=== Section Start ===

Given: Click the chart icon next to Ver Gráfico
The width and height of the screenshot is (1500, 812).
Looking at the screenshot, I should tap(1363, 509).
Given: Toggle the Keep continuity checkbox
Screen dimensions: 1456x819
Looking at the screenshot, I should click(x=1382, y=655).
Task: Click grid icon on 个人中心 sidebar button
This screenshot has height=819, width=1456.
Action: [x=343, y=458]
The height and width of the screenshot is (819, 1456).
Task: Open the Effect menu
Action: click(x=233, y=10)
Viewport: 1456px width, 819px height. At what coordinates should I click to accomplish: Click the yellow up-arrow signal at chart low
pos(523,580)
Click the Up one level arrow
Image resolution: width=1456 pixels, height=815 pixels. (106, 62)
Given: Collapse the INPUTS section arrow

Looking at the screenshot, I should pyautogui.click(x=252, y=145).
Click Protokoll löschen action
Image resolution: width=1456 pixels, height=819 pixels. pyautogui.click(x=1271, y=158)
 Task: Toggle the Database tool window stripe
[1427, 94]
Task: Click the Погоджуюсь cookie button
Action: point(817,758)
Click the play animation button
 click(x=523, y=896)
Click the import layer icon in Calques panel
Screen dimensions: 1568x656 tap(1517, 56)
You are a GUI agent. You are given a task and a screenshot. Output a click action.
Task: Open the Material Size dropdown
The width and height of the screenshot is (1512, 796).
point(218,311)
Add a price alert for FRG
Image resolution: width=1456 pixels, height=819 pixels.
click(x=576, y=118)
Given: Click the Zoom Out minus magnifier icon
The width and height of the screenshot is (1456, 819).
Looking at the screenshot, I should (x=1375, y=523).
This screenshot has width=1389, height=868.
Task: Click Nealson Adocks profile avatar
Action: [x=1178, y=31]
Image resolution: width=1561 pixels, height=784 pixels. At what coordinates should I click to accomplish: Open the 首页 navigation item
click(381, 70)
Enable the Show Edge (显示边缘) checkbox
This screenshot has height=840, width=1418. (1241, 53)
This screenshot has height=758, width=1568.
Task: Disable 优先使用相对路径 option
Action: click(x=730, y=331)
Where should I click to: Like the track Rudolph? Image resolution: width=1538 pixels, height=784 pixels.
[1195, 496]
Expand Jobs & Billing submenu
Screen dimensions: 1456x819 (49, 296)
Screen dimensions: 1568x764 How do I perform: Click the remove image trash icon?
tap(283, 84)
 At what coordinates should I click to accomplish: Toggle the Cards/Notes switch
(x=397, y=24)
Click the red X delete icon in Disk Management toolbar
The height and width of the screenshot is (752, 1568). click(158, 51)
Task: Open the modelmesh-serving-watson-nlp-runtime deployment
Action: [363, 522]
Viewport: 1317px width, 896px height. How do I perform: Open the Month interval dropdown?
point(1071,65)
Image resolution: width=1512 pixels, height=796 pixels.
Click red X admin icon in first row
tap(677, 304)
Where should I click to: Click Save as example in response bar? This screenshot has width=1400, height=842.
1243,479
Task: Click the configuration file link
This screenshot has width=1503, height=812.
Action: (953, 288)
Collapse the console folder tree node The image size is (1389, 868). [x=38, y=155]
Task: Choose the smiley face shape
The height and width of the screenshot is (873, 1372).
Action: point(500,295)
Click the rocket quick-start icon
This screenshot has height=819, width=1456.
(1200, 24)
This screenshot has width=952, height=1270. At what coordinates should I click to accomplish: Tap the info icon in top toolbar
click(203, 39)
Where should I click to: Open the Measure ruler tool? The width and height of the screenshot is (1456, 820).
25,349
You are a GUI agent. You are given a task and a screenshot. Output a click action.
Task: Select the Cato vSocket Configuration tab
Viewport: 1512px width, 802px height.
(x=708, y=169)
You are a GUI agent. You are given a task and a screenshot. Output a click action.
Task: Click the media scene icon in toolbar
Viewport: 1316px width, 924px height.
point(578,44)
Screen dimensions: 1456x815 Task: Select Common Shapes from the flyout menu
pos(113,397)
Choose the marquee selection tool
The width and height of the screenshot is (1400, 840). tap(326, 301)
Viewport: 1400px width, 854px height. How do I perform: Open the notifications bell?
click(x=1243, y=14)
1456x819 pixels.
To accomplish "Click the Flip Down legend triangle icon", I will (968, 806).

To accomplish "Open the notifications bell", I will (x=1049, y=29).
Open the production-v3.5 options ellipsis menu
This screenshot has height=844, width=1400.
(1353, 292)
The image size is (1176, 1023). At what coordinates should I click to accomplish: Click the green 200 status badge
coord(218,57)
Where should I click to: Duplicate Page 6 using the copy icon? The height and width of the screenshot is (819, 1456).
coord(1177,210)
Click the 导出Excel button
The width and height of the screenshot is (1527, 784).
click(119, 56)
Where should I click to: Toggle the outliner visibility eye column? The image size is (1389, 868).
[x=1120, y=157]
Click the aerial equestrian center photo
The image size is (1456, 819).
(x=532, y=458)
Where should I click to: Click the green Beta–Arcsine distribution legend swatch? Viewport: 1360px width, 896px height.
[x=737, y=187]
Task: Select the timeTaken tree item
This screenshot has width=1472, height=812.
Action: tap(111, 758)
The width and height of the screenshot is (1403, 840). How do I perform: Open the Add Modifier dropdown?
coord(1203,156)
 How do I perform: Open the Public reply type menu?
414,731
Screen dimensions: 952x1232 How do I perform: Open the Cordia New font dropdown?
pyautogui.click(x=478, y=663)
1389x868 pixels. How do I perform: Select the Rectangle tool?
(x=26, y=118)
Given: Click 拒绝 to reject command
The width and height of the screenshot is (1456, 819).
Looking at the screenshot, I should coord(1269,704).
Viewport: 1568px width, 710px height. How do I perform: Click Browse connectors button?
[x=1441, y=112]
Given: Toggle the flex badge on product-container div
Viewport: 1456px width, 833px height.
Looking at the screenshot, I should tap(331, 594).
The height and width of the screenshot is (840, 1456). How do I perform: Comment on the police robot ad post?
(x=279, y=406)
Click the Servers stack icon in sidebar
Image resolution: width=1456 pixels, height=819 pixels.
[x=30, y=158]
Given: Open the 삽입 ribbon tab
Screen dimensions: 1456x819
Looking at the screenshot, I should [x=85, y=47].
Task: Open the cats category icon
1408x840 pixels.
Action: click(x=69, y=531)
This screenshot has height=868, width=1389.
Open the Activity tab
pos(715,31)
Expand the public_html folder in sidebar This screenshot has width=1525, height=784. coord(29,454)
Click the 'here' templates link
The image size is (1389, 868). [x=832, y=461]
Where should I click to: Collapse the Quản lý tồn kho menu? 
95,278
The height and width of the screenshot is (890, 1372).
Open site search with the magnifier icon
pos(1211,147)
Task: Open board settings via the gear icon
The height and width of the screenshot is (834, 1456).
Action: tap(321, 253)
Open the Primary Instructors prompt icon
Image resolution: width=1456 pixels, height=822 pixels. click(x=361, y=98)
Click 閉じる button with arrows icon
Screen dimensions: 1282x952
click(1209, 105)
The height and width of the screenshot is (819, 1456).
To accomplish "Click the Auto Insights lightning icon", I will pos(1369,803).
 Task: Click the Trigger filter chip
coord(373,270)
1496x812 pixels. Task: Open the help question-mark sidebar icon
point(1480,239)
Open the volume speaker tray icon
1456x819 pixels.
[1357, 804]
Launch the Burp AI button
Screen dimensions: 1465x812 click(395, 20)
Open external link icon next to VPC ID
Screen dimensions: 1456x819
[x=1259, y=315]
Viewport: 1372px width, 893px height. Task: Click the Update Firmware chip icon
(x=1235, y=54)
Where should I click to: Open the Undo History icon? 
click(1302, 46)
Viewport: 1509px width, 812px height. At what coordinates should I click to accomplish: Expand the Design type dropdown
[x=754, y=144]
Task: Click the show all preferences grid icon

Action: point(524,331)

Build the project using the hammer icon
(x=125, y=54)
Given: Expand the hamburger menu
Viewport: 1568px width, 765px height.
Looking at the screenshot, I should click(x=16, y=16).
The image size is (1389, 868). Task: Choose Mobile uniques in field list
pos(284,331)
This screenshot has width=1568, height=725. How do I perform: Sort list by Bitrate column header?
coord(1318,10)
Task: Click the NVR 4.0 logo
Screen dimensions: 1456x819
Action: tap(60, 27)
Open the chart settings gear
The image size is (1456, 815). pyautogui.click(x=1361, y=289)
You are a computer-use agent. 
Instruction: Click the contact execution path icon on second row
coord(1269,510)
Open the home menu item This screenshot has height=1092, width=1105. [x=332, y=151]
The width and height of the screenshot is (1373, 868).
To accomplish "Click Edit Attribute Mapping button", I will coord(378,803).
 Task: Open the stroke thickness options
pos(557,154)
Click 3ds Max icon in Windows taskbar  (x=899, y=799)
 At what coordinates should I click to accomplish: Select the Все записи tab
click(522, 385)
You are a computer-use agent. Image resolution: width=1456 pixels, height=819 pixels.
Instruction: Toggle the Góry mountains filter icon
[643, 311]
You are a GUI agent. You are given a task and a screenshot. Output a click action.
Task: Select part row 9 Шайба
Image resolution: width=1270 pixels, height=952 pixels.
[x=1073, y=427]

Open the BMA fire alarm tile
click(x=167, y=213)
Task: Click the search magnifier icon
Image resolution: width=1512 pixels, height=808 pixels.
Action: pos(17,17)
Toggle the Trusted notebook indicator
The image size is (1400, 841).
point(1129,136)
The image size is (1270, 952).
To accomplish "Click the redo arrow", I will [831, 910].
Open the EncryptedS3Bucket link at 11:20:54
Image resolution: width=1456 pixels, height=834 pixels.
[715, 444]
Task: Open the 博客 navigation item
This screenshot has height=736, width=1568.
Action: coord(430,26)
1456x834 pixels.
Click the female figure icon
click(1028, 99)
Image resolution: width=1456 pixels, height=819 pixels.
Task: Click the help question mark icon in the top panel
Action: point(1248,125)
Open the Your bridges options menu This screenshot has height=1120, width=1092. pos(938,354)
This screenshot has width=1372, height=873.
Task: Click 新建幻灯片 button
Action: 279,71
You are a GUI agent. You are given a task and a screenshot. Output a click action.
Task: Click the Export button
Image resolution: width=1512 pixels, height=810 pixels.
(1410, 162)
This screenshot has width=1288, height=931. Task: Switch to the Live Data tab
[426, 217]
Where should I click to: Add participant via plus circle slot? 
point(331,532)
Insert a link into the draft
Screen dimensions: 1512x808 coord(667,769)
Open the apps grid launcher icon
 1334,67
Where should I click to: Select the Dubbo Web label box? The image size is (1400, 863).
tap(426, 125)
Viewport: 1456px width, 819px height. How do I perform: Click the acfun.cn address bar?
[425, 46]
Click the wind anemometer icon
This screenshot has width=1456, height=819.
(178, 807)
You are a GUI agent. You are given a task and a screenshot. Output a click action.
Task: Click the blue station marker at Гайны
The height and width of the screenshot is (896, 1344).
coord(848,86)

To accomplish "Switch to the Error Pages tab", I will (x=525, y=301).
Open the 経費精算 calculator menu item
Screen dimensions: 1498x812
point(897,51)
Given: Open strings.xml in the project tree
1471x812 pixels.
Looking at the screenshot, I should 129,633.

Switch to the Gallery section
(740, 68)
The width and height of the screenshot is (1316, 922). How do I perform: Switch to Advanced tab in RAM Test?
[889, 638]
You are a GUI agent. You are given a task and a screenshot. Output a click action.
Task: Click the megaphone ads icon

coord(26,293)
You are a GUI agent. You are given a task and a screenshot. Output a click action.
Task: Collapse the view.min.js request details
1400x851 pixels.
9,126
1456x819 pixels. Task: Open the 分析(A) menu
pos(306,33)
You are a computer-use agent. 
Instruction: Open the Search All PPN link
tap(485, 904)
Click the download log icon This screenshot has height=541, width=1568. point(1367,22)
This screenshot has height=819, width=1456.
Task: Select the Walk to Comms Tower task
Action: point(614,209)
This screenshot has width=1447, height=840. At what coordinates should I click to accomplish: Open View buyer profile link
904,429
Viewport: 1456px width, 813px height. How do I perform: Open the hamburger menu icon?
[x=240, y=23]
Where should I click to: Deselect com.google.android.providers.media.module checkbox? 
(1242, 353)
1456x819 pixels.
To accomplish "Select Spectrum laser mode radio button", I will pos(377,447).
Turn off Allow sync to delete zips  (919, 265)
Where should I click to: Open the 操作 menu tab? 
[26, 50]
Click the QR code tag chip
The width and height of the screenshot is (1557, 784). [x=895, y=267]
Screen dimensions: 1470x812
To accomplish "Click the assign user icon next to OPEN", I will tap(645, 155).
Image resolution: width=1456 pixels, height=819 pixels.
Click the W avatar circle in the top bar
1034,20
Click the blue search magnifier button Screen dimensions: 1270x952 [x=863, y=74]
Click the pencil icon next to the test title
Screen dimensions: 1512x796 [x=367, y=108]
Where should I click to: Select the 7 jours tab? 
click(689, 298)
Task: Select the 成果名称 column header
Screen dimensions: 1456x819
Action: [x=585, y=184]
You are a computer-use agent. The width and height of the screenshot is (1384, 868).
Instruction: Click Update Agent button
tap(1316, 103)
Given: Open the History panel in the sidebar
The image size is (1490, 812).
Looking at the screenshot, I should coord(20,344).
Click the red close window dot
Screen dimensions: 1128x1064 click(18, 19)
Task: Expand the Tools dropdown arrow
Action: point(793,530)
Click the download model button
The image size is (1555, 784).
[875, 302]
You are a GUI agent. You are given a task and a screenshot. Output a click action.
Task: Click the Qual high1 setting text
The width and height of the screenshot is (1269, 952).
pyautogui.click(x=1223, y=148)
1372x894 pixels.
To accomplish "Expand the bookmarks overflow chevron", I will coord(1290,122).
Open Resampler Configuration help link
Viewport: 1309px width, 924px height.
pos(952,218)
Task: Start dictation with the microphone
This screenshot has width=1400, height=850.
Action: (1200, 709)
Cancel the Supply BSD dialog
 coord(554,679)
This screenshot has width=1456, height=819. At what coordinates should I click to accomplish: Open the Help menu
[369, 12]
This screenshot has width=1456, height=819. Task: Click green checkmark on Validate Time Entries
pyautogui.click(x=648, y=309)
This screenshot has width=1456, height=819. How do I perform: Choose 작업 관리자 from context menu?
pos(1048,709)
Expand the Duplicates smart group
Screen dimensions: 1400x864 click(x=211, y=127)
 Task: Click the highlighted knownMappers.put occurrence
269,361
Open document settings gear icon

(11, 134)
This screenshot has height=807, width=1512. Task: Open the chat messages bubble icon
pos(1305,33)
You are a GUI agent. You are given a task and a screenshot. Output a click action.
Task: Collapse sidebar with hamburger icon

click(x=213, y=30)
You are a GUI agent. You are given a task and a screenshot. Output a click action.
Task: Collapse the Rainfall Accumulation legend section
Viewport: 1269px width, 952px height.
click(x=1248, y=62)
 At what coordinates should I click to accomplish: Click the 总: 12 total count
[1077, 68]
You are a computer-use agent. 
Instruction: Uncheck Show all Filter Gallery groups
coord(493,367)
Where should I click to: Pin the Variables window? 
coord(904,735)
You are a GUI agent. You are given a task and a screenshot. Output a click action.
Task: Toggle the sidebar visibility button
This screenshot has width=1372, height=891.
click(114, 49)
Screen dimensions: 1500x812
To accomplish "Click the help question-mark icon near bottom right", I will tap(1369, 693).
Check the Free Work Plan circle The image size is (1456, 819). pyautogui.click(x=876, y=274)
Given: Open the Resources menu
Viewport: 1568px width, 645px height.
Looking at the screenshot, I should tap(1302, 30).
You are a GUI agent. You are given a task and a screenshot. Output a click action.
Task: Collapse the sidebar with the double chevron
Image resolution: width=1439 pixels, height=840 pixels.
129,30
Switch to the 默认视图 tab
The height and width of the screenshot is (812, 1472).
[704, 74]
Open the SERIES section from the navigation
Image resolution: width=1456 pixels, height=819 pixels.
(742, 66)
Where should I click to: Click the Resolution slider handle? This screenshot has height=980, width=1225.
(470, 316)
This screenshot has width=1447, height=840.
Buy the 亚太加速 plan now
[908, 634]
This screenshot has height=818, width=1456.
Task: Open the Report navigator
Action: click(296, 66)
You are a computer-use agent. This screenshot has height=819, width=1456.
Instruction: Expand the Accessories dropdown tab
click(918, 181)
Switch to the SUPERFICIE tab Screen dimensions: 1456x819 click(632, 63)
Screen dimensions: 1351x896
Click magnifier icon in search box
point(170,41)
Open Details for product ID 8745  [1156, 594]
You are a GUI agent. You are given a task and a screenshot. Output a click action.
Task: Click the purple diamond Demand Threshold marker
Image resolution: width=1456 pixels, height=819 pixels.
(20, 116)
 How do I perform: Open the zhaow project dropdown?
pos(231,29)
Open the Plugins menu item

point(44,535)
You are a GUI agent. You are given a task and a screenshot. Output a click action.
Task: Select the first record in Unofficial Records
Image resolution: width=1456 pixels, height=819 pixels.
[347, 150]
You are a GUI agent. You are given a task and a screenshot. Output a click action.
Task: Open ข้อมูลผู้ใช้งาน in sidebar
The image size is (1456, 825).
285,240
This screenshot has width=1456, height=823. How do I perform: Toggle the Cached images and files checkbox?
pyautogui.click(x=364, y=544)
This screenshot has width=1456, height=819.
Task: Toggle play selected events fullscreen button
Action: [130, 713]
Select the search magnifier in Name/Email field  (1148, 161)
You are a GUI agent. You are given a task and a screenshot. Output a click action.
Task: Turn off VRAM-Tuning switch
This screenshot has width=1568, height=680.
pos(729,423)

=== Section End ===

- **WORK TO COMPLETE**
Only lines with the word "folder" should be collected from the material.

- **RESULT OF THE TASK**
Collapse the console folder tree node The image size is (1389, 868). [x=38, y=155]
Expand the public_html folder in sidebar This screenshot has width=1525, height=784. coord(29,454)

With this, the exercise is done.